In its infinite wisdom, the soul recognized that I would grow up with an anesthesiologist uncle who started one of the earlier chronic pain clinics in America, in Gary, Indiana--a land mass which is comparable in its cosmic power significance only to the sacred continental energy-vortex center underlying the Great Pyramid of Giza, or to that freaky thing in Sedona that attracts all those tourists. At the age of twelve, a traditional age of initiation into the world, my uncle would suggest as a topic for my sixth-grade science project "chronic pain," offering valuable foreshadowing. That science project would serve as my own personal burning bush, as a platform on which the Divine could manifest itself on earth and alert me to my purpose.

The soul knew that despite the initially apparent dry nature of this topic of chronic pain, its mysteries would soon powerfully capture my imagination. After all, it posed so many more haunting and mesmerizing questions than the garden variety projects of my classmates, what with their pedestrian baking-soda volcanoes and hamster-perplexing mazes.

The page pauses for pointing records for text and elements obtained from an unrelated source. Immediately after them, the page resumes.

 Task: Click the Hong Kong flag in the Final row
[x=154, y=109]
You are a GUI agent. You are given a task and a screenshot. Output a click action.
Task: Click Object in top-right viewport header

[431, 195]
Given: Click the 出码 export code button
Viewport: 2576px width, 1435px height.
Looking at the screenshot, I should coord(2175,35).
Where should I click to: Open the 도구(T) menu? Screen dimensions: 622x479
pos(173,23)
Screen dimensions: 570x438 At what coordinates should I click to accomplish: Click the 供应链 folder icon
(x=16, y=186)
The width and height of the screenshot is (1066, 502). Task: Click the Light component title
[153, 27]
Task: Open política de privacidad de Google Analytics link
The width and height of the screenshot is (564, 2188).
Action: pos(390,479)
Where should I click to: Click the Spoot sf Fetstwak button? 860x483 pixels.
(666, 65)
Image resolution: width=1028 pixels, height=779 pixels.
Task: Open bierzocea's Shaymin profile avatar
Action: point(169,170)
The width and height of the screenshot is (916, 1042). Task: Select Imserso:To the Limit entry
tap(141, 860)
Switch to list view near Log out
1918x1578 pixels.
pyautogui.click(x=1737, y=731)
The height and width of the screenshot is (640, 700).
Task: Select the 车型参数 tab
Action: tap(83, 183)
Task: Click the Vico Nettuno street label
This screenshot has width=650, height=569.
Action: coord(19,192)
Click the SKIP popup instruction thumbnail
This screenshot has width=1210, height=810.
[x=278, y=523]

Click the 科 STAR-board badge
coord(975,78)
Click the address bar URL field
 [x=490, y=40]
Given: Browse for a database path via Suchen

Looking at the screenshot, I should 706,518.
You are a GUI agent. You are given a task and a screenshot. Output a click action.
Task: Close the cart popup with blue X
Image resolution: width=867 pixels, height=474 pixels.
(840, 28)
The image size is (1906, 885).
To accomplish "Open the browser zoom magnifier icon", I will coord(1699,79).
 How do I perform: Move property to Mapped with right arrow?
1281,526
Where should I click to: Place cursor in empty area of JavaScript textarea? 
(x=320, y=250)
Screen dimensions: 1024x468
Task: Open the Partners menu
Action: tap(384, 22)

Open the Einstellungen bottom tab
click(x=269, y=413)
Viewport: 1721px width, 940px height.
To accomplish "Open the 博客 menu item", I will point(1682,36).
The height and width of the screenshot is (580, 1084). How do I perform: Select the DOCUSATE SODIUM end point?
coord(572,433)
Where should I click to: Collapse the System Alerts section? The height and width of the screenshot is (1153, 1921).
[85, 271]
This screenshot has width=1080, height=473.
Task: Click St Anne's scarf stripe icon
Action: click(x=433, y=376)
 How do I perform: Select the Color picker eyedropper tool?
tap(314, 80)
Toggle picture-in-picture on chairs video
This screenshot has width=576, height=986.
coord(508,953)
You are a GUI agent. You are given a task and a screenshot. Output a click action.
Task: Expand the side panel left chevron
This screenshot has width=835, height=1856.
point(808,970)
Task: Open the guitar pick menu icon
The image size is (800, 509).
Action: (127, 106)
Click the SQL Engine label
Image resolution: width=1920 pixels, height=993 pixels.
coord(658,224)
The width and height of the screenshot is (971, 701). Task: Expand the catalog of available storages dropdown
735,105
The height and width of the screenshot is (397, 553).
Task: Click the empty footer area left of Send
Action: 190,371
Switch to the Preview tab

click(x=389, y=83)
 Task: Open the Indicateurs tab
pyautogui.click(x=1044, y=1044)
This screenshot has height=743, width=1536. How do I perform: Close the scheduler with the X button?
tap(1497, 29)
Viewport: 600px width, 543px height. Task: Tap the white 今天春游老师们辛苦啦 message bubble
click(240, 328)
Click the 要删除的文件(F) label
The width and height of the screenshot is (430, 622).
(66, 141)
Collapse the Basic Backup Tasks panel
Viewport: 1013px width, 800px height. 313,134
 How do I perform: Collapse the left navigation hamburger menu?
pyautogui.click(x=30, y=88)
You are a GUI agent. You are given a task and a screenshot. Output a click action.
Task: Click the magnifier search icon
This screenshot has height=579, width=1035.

I was drawn to the topic of pain the same way I was to the riveting made-for-TV John Travolta movie The Boy in the Plastic Bubble of that era, about the freakishness that results when the body goes awry. It had the same pull as the horrible, terrorizing historical accounts of Jewish girls my age hiding from the Nazis, such as in the Scholastic book Marta and the Nazis, which was most likely ordered from the back of a Weekly Reader, about a German girl stashing the family diamonds in the head of a doll she carried away in the train going over the border. And then there was the story of the more famous real-life Dutch girl hiding in an attic covered in movie posters, in a story still too dark for me to fully comprehend. Probably Catholic kids feel the same weird connection to tales of martyred saints riddled with arrows, sleeping on piles of bricks, wearing gloves filled with nettles, and/or willingly starving themselves to death. They just eat that stuff up.